# Dallas to surfside 10 miles per gallon



## RobF (Aug 7, 2007)

Went to surfside for the weekend, and came back early...Rain, Wind and rough water. Did not even put the boat in the water. Good to get away though. Anyway i get 9-10 miles per gallon pulling the boat (21 foot clearwater) with my f-350-Diesel (single rear wheel) What do you toyota drivers get per gallon.


----------



## Roby (Jul 12, 2005)

Not a Toyota man but I get the same pulling my 23' Gulfcoast with a 2004 F150 5.4.


----------



## LA Cox (Oct 19, 2004)

I average about 14MPG pulling a 21' Majek RFL with a Dodge 2500 4x4 Cummins.

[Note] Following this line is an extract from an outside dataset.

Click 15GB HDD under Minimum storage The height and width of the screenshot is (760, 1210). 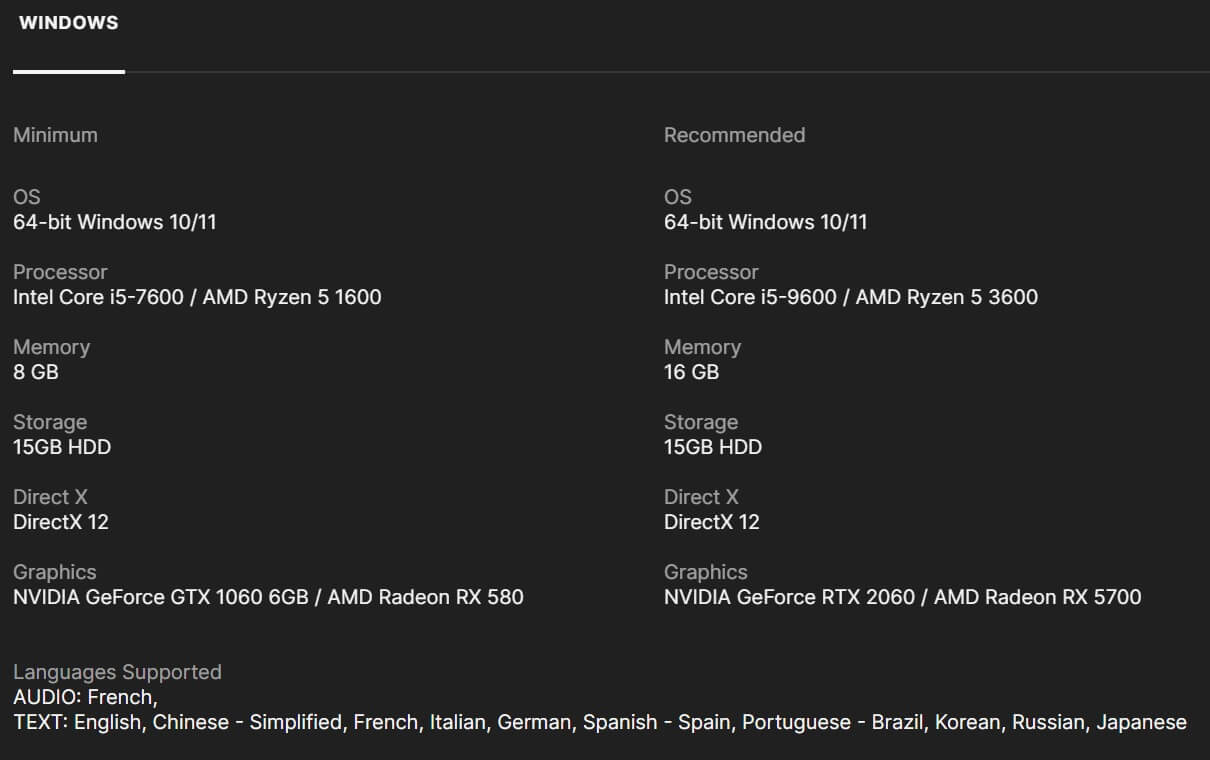coord(62,447)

That is if the wind isn't kicking...that raised console sucks in the wind!

Late,
Cox


----------



## Longhorn (Jun 22, 2006)

I have a new Tundra and pulling my Tran Cat I got about the same as you doing 70. My boat was not very aerodynamic. I sold that and I am picking up a new 22' XLR8 from Tran so I am anxious to see how it does pulling that boat.


----------



## Supergas (Nov 30, 2004)

*Chevy Suburban 2500 4X4, 454 EFI*

I get right at 10 MPG pulling my 21 Ft Wellcraft with my 1998 Suburban 454...

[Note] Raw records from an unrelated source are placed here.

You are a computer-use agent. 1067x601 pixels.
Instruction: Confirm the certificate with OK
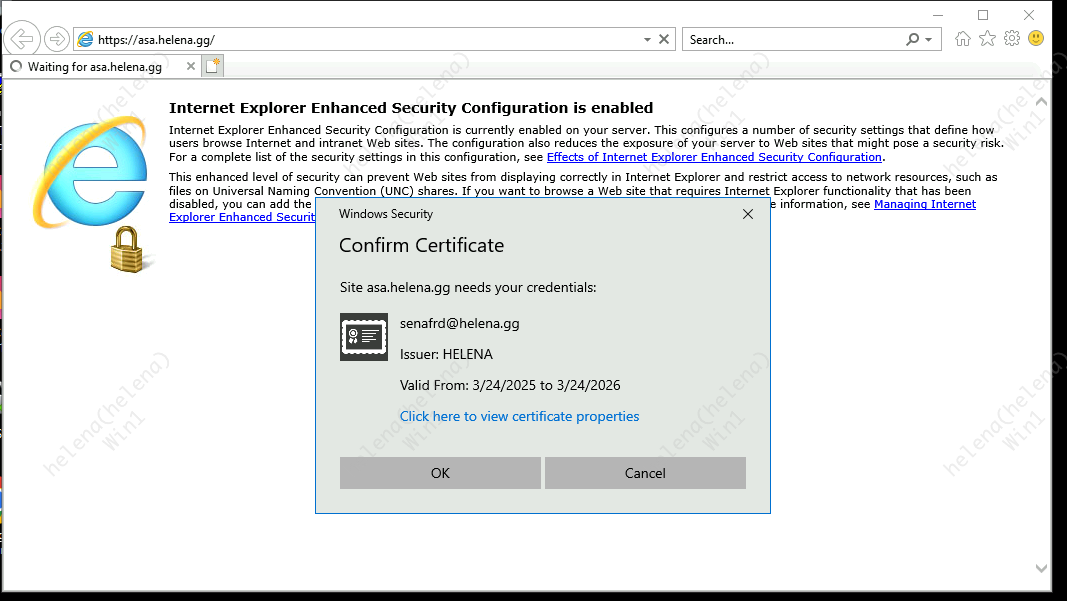pos(440,473)
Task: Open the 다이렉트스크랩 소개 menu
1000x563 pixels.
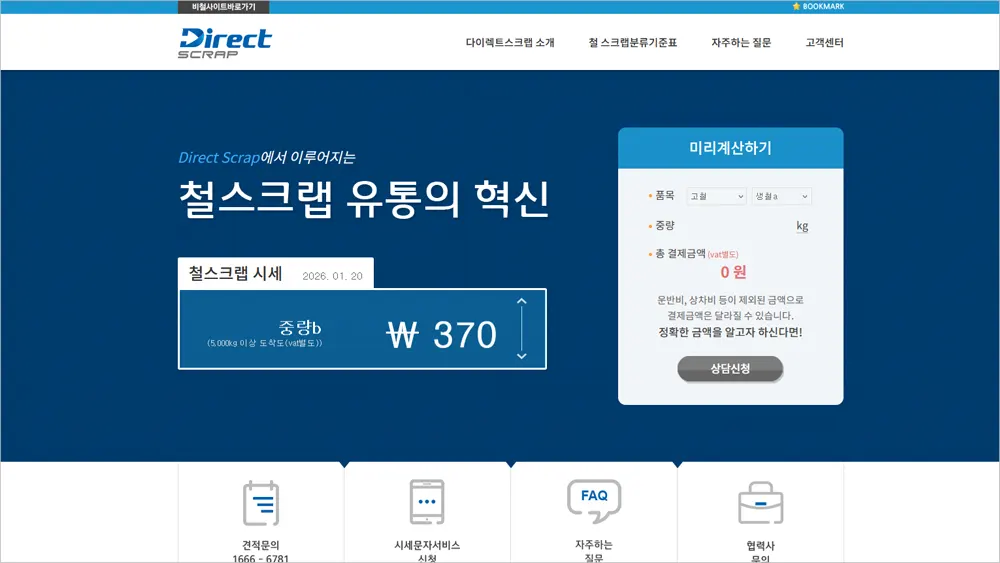Action: coord(510,43)
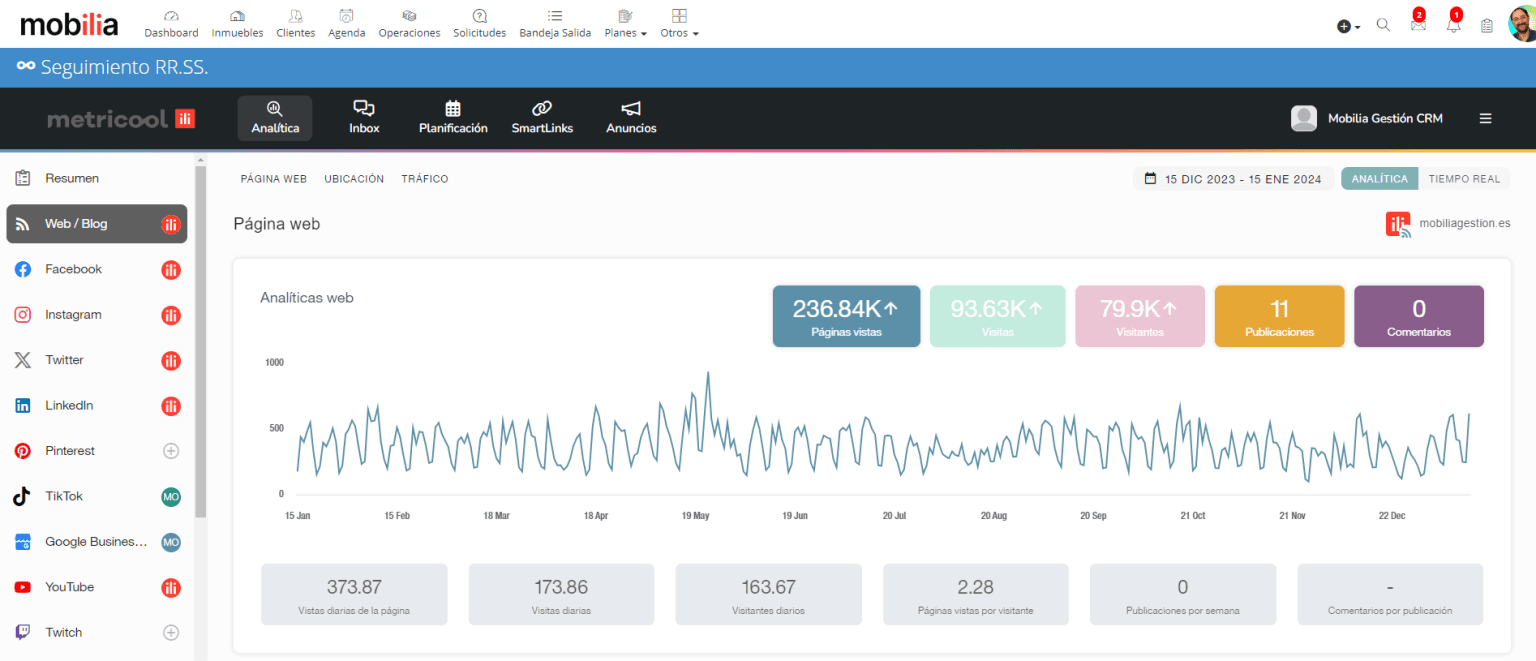Screen dimensions: 1536x661
Task: Add Pinterest account with plus icon
Action: 171,451
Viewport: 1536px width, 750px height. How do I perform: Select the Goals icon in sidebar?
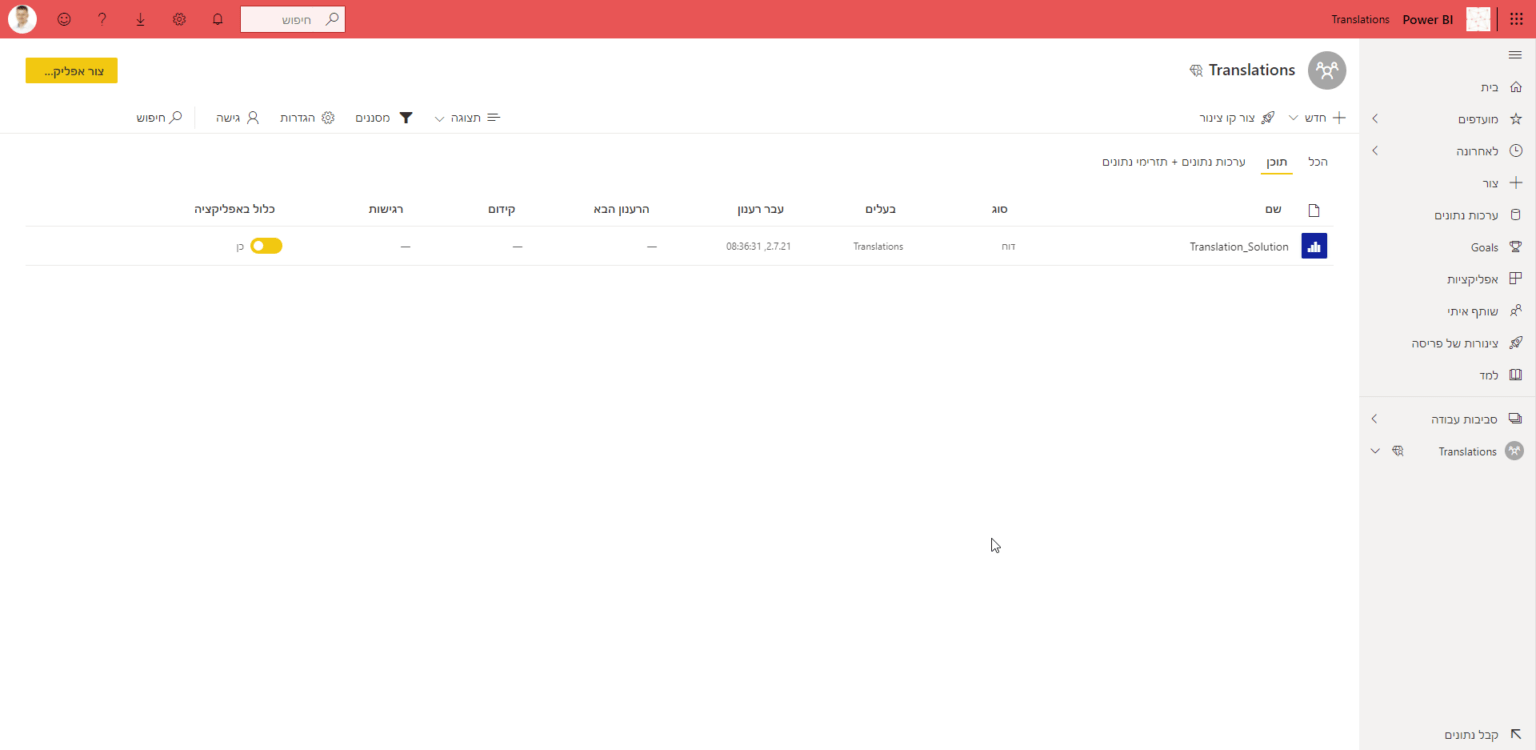[x=1515, y=246]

Haven't tried it with the new GMC VortecMax Crew Cab, 6.0 yet.. the old sub is for towing....

:an2:

Supergas


----------



## ANGEL (May 21, 2004)

I get about 15.5 on my dodge 2500 with the cummins 5.9
towing a 20 ft gulf coast
gasers should get you about 9-10 mpg


----------



## Argo (May 21, 2004)

my dodge cummins would get 14mpg pulling my 28' offshore ride. I got 15mpg pulling a 25' glacier bay back from MA to TX.......this is doing 75 on average........I had 33" tires and 4:10 gears at the time.......those are both significantly larger than what you were pulling......


----------



## Capt. Jack (Nov 7, 2007)

I get 12 mpg pulling a 23' Kenner or 18' shoulwater flats with my '06 F150 4x4 crewcab 4.6L. Can't complain, I've spent plenty of dollars on fuel with both diesel and gas 9 mpg trucks. I've learn to fish closer to home.


----------



## RobF (Aug 7, 2007)

Thanks for the replies, I did have a good north wind and rain all the way to dallas, never have given it much thought intill now. depositing $3.25 every 10 miles will get you thinking though. would a programer help?? or is it just for extra horse power??


----------



## MLCinNCTX (May 30, 2007)

RobF said:


> Thanks for the replies, I did have a good north wind and rain all the way to dallas, never have given it much thought intill now. depositing $3.25 every 10 miles will get you thinking though. would a programer help?? or is it just for extra horse power??


What is the weight of your boat and trailer? I have to be dragging 14-15k before the mileage on my 97 F350 gets that low. Normally programers won't fix fuel mileage.


----------



## Argo (May 21, 2004)

programmer will help keep you from downshifting in and out of overdrive.....


----------



## RobF (Aug 7, 2007)

The boat weighs about 4000 lbs? plus wind drag, that is what I am not too happy about, the truck should pull it with better economy. I am not trying to win a race on the Hwy either, just keeping up with the flow.


----------



## LIVIN (Oct 31, 2006)

I make that trip pretty often with my 07 F250 6.0l crew crab Fx4, and towing 8k I averaged 12.8 with a average speed of 73MPH on the last 5 trips. 
This weekend made the trip empty and got 11.8 on the way up and 18.4 on the way back.
You would be amazed what heavy wind-rain does to your mileage


----------



## Maddog (Aug 12, 2005)

My '07 Tundra DBL Cab 5.7 gets 20 on the highway empty, and I get right at 9.5 pulling my travel trailer from here to Camp Wood at 70mph. My trailer weighs right at 7000# when loaded.


----------



## drred4 (Aug 12, 2005)

Get 15mpg pulling a tran cat with My 06 Dmax. If only town get a little less mileage. Get 18-19 on highway runs. Need to calculate it again next time I go to West Texas to see what it is getting on highway after 20k on it.


----------



## FLAT FISHY (Jun 22, 2006)

Cruise control? if i tow with the cruise on in my 05 PS gets that MPG but if i keep the turbo boost down by keeping my foot on the pedal i can get 14 pulling my rig to the coast ...


----------



## bigfishtx (Jul 17, 2007)

I get 30 MPG with my Dodge Cummins pulling my 35' offshore racing boat.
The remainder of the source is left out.